Jacqui over at JacquiWine’s Journal is hosting the event “Jean Rhys Reading Week.” Please visit Jacqui’s site for a listing of the many great reviews of Jean Rhys’s books. I am a little late in posting my Jean Rhys review, but better late than never.
The title itself intrigued me when I was trying to decide which Rhys book to read for this event. The oxymoron “Good Morning, Midnight” comes from a poem by Emily Dickinson:
I’m coming Home—
Day—got tired of Me—
How could I—of Him?
Sunshine was a sweet place—
I liked to stay—
But Morn—didn’t want me—now—
I can look—can’t I—
When the East is Red?
The Hills—have a way—then—
That puts the Heart—abroad—
You—are not so fair—Midnight—
But—please take a little Girl—
He turned away!
The tone of this poem, like the book, is one of loneliness and melancholy. The narrator of the story, named Sasha, has come to Paris and is living in a depressing hotel and we get the feeling that she is just marking time. She struggles to get out of bed in the morning and forces herself to fill the day with mundane tasks. She often repeats the line, “Eat, drink, walk, sleep.” She lives on a fixed income from a small inheritance so she has borrowed some money from a friend back in England in order to take this trip to Paris. The narrative is a disjointed account of her time in this city as she wanders from place to place and meets various men.
But this isn’t the first time that Sasha has spent time in Paris. She recounts another period of her time, when she was much younger, when she lived n Paris. She was always worried about money and as a single woman who had to make her own way in life, she had a series of depressing jobs that she is unable to keep for very long. She worked as a tour guide, a saleswoman in a shop, and even an English tutor. As the narrative moves forward, her memories of her previous visit reach farther and farther back. We eventually learn that it is because of a man she met in her youth that she landed in Paris in the first place. When he essentially abandons her, she if forced to make her own way in this foreign city.
Even though she is older during her current visit, Sasha does not seemnto have learned many lessons from her previous mistakes. She drinks too much, is still worried about money, and has encounters with questionable men. But the reflective nature of her narrative and her constant tendency to burst into tears leads us to believe that she recognizes her shortcomings and knows her life has not worked out the way she wanted. She meets a Russian man who is kind to her and understands that she is lonely. She visits a friend with him, an artist, and she buys one of his paintings for 600 francs. The purchase made me cringe because she was trying to support this artist but was, once again, spending money unnecessarily.
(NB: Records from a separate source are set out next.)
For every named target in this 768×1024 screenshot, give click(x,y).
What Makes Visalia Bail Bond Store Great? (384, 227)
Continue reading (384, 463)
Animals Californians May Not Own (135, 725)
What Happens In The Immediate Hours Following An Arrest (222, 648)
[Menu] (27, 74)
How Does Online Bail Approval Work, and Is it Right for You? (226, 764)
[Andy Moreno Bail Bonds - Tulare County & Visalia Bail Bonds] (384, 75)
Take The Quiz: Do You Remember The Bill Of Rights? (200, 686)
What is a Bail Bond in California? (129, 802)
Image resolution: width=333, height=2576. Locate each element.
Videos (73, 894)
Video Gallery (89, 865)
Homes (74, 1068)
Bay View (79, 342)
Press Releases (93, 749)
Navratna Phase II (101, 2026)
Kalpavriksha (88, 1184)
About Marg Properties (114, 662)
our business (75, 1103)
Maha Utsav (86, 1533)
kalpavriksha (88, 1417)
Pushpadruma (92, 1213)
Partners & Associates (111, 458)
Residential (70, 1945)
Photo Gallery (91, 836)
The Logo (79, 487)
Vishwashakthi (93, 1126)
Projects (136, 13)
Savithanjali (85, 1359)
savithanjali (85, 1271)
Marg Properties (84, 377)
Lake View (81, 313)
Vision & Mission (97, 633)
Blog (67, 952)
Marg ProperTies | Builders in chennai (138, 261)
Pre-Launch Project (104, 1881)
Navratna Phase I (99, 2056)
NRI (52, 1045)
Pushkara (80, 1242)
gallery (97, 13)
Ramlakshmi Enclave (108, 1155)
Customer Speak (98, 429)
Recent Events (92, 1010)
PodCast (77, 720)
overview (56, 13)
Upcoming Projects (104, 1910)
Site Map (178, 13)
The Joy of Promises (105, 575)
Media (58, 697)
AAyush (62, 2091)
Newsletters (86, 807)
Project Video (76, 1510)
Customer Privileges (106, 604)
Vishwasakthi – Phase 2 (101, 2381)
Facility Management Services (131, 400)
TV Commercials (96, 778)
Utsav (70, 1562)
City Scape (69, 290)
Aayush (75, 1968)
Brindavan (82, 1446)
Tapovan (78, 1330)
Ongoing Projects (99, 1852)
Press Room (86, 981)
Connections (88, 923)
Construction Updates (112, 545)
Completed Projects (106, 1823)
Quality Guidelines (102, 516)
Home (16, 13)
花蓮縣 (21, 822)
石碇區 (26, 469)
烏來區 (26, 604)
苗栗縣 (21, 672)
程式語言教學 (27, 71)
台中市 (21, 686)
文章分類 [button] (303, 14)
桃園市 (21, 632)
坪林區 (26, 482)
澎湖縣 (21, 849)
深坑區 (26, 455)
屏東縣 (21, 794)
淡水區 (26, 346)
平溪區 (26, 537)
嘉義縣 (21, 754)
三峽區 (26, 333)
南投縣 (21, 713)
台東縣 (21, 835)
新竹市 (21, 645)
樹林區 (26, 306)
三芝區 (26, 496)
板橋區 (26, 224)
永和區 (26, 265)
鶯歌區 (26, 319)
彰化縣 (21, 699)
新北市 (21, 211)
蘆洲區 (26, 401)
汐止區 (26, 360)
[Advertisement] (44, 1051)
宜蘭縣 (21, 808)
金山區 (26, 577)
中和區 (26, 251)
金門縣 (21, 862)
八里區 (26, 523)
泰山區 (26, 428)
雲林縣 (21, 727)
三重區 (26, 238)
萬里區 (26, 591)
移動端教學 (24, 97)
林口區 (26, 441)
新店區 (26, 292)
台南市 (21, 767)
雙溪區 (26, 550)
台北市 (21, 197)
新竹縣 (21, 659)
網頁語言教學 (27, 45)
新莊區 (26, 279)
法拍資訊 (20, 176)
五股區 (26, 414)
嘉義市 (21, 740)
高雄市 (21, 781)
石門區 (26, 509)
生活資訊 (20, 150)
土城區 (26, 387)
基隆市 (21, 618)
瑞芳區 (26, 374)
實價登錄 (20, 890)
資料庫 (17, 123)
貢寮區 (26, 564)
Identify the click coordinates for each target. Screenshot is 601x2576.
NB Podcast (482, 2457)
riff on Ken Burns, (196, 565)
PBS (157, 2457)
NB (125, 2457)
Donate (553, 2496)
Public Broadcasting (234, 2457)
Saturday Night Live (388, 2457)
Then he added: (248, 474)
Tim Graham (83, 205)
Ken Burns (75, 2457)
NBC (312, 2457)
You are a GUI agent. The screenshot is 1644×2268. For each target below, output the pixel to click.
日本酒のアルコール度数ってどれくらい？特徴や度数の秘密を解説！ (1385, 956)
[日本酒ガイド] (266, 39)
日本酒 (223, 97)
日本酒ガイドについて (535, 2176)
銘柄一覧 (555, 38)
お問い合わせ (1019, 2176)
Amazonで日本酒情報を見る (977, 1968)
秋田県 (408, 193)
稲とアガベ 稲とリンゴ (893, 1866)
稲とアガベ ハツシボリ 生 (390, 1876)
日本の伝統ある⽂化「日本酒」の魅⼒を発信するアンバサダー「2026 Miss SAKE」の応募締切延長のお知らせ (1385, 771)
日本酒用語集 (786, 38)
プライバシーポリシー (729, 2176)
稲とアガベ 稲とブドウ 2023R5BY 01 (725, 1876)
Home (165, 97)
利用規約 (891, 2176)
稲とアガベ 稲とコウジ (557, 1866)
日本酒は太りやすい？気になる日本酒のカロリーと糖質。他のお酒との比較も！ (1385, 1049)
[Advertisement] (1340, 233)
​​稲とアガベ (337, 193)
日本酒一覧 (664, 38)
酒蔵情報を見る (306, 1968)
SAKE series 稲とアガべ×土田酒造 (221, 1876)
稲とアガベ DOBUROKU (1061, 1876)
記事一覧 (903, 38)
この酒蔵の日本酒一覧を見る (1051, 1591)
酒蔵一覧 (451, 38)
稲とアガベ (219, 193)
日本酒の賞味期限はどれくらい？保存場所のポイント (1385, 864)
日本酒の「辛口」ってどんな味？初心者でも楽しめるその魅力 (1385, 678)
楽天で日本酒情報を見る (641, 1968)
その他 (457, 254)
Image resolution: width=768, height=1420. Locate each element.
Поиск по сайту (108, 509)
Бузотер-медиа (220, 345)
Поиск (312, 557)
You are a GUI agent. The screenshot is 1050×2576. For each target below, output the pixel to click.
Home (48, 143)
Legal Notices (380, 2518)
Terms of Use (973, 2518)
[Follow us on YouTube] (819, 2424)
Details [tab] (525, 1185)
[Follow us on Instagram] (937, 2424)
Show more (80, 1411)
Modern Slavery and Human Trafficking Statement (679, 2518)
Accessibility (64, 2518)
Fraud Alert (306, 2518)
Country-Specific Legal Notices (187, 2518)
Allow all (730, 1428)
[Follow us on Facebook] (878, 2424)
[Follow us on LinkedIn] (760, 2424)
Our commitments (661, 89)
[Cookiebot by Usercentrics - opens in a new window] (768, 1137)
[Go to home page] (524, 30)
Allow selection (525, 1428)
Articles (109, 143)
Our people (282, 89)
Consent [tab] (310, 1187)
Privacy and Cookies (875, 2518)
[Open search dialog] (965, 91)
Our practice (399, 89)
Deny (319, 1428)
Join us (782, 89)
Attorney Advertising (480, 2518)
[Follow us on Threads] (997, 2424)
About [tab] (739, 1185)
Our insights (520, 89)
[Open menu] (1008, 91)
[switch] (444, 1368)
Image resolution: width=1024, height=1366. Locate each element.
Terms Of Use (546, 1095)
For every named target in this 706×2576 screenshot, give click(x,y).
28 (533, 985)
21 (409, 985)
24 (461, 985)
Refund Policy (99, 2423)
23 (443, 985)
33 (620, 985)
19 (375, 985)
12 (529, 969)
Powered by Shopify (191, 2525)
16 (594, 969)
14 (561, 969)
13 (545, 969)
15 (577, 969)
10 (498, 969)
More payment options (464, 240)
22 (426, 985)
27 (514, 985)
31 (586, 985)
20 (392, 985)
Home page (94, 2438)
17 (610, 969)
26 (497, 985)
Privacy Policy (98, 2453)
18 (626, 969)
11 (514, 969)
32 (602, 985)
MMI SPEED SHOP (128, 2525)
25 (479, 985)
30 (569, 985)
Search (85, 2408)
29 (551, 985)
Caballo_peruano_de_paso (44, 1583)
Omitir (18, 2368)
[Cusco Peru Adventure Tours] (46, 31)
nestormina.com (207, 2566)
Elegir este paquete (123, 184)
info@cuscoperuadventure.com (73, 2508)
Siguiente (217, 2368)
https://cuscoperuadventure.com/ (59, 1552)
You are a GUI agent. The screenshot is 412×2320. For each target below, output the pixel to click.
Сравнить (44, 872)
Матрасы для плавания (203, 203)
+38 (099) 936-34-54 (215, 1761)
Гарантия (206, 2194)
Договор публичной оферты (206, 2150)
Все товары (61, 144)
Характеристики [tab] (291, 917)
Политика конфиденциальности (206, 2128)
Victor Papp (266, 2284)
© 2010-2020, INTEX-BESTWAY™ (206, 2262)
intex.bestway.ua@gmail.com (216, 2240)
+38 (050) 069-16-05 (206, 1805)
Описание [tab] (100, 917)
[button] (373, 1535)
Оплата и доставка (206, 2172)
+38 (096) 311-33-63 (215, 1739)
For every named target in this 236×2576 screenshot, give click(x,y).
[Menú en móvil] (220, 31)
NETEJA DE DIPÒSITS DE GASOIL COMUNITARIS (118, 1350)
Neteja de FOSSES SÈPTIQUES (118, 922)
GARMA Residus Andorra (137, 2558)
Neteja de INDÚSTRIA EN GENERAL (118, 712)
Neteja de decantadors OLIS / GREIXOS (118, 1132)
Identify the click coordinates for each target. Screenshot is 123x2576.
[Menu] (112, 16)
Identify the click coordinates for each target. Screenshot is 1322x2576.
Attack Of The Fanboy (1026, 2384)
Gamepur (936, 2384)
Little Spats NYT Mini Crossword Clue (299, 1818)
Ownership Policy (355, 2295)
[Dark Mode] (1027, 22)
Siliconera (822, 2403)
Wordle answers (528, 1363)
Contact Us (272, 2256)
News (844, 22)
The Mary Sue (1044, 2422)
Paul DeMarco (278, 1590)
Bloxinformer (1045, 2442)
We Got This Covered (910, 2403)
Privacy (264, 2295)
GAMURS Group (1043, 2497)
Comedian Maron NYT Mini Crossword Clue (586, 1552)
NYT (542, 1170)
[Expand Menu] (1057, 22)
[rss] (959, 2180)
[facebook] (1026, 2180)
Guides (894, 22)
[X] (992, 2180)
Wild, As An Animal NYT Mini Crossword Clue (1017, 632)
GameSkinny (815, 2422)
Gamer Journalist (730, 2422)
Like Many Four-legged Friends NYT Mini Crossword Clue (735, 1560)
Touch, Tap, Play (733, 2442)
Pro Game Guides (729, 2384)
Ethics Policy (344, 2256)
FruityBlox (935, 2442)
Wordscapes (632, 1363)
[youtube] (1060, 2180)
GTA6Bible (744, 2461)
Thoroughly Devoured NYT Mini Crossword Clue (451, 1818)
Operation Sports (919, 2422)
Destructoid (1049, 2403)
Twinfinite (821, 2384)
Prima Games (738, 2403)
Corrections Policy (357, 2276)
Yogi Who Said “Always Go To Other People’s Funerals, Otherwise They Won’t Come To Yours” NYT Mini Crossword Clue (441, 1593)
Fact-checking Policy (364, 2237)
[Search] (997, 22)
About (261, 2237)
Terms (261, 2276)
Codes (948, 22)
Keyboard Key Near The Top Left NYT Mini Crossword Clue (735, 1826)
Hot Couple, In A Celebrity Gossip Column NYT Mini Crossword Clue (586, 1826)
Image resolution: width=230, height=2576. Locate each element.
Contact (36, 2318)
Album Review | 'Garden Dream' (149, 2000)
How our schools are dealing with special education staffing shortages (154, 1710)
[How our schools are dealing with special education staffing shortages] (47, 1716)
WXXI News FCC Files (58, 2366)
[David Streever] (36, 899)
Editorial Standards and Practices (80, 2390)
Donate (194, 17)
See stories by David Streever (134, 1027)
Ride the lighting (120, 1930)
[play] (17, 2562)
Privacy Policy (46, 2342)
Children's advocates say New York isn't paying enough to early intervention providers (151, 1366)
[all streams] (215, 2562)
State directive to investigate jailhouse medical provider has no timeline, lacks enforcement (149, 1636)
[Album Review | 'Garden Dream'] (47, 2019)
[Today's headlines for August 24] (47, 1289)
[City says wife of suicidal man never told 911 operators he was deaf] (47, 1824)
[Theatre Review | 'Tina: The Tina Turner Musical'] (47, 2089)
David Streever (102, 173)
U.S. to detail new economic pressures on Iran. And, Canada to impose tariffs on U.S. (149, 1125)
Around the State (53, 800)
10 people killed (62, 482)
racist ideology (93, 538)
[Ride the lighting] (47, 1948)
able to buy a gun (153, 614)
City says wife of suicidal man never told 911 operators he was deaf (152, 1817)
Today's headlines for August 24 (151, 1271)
This book is loosely autobiographical which fact I find lends even more sadness to the narrative. Rhys, like Emily Dickinson, fought bravely against her depression and used her writing as an outlet for her emotional turmoil. The one element that is distinctly missing in Rhys’s writing is self-pity; she knows what she has done to get to this point in her life and the only choice she has is to move forward. I am so glad that Jacqui come up with the idea of a Rhys event or I might not have discovered her wonderful British classics.
About the Author:
Rhys was born in Dominica (a formerly British island in the Caribbean) to a Welsh father and Scottish mother. She moved to England at the age of sixteen, where she worked unsuccessfully as a chorus girl. In the 1920s, she relocated to Europe, traveling as a Bohemian artist and taking up residence sporadically in Paris. During this period, Rhys lived in near poverty, while familiarising herself with modern art and literature, and acquiring the alcoholism that would persist through the rest of her life. Her experience of a patriarchal society and feelings of displacement during this period would form some of the most important themes in her work.